Go to the line holding "Master Programmes (541, 1185)" in the data below. Return it and each line after it through the last, exactly, and skip the pictures.

═════ Study material

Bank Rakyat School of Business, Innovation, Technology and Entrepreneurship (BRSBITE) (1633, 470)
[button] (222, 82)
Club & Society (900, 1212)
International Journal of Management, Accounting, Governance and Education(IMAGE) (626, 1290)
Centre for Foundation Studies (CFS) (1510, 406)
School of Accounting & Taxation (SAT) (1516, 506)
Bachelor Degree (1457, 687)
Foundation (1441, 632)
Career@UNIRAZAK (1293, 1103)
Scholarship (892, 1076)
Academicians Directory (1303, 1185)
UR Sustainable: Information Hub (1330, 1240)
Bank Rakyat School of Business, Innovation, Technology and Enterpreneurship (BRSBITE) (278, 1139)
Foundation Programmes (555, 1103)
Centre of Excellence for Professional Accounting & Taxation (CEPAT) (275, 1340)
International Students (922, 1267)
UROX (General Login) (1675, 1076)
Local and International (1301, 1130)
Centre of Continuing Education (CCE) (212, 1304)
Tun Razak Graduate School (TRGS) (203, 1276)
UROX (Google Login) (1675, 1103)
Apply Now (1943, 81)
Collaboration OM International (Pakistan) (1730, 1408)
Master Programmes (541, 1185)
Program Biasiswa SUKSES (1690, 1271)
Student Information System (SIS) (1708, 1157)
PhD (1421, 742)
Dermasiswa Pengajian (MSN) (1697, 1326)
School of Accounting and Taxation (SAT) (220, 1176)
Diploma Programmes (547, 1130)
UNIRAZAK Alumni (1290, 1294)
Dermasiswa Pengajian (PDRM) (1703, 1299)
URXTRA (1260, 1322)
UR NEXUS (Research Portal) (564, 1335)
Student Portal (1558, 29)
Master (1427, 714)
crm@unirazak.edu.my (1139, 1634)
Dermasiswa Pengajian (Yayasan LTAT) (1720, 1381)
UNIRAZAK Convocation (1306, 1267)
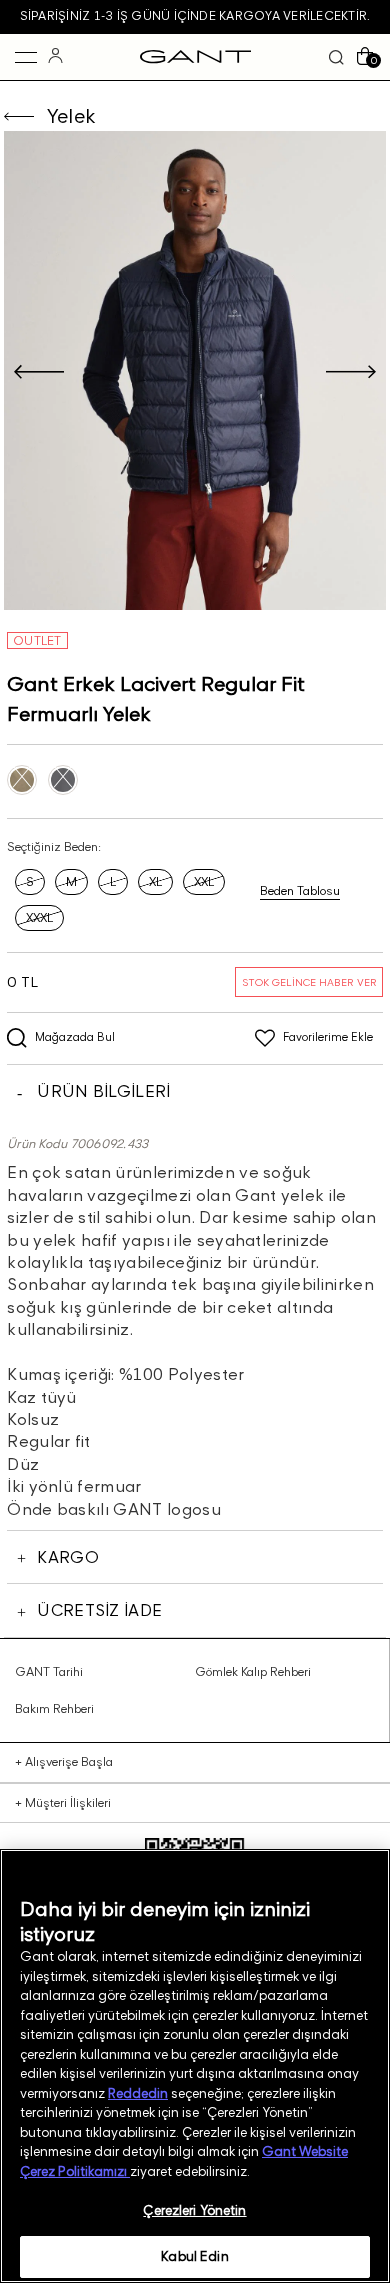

══════════

● **Answer section**:
Master Programmes (541, 1185)
Program Biasiswa SUKSES (1690, 1271)
Student Information System (SIS) (1708, 1157)
PhD (1421, 742)
Dermasiswa Pengajian (MSN) (1697, 1326)
School of Accounting and Taxation (SAT) (220, 1176)
Diploma Programmes (547, 1130)
UNIRAZAK Alumni (1290, 1294)
Dermasiswa Pengajian (PDRM) (1703, 1299)
URXTRA (1260, 1322)
UR NEXUS (Research Portal) (564, 1335)
Student Portal (1558, 29)
Master (1427, 714)
crm@unirazak.edu.my (1139, 1634)
Dermasiswa Pengajian (Yayasan LTAT) (1720, 1381)
UNIRAZAK Convocation (1306, 1267)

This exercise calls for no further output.